A pioneer from North Yorkshire, who brought the first electric street lighting to London and developed the military searchlight, has been honoured.

Colonel Rookes Evelyn Bell Crompton, who died in 1940, aged 95, at his home near Ripon, has been awarded the posthumous accolade of an English Heritage Blue Plaque.

Insitution of Electrical Engineers president, Dr Malcolm Kennedy, unveiled the plaque at 48 Kensington Court, London W8, where Crompton's Kensington Court Lighting Company began producing one of the capital's first practical electricity supply schemes in 1887. It was also Crompton's London home for almost 50 years.

Crompton, who was the first major British manufacturer of electricity generators and whose workshops produced one of the first domestic electric cookers, championed the use of electricity in its early day taking portable generators to Henley Regatta and Alexandra Palace to wow the public with spectacular electric demonstrations.
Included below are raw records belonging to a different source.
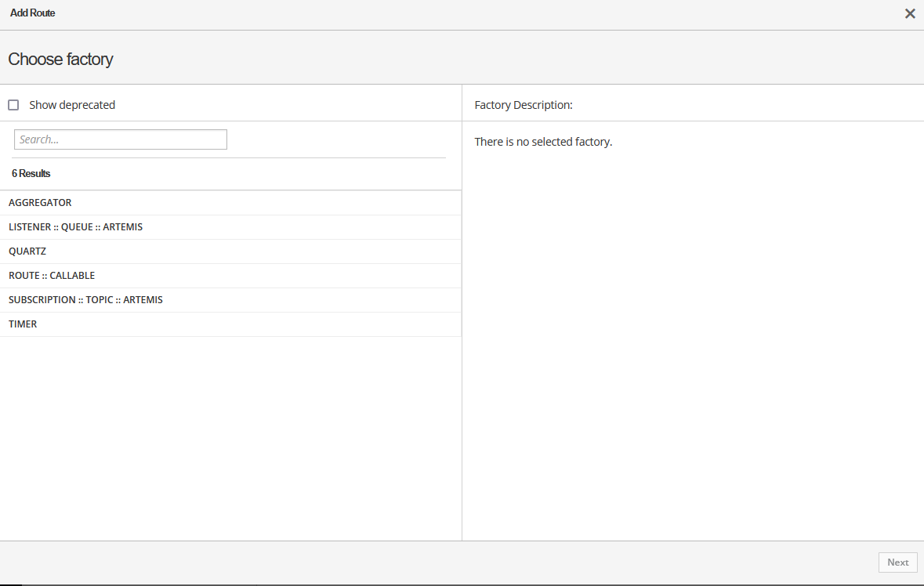Image resolution: width=924 pixels, height=586 pixels.
Task: Click the empty list area below TIMER
Action: [x=230, y=439]

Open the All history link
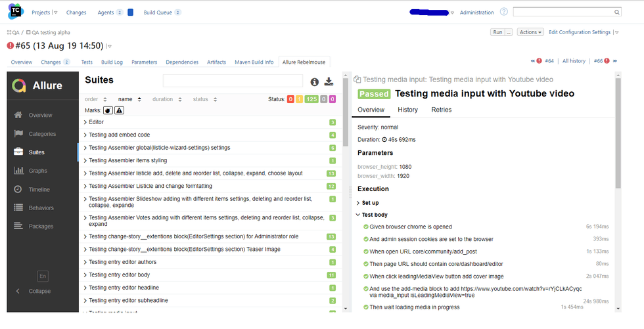click(x=573, y=61)
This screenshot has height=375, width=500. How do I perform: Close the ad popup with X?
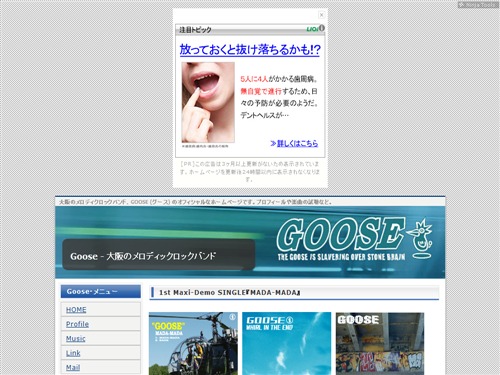tap(321, 15)
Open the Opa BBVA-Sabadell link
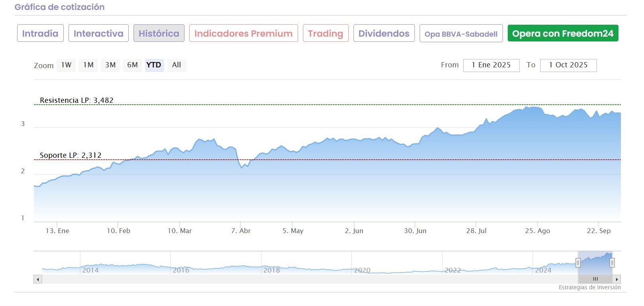 (461, 34)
His manufacturing company, Crompton and Co, kept his name until the 1960s when it was taken over by Hawker Siddley, whose splinter company Brush are market leaders in generator manufacturing today.

In London, his street lighting installations included those for Kings Cross Station and the Law Courts.

He pioneered linking a chain of lamps to just one generator where previously each lamp had needed a generator of its own. Abroad, his ambitious lighting system for the Vienna Opera House covered a wider area than had ever been attempted before. People flocked to see the new "electric gas" of Vienna's first electric street lamps.

Leading the Corps of Electrical Engineer RE Volunteers in the Boer War, he used his arc lamp design to develop the military searchlight.

Crompton was born in Thirsk and educated at Harrow. He showed an early interest in engineering, spending his summer holidays making full-time steam engines.

During World War One he advised on the design and production of the military tank or "landship".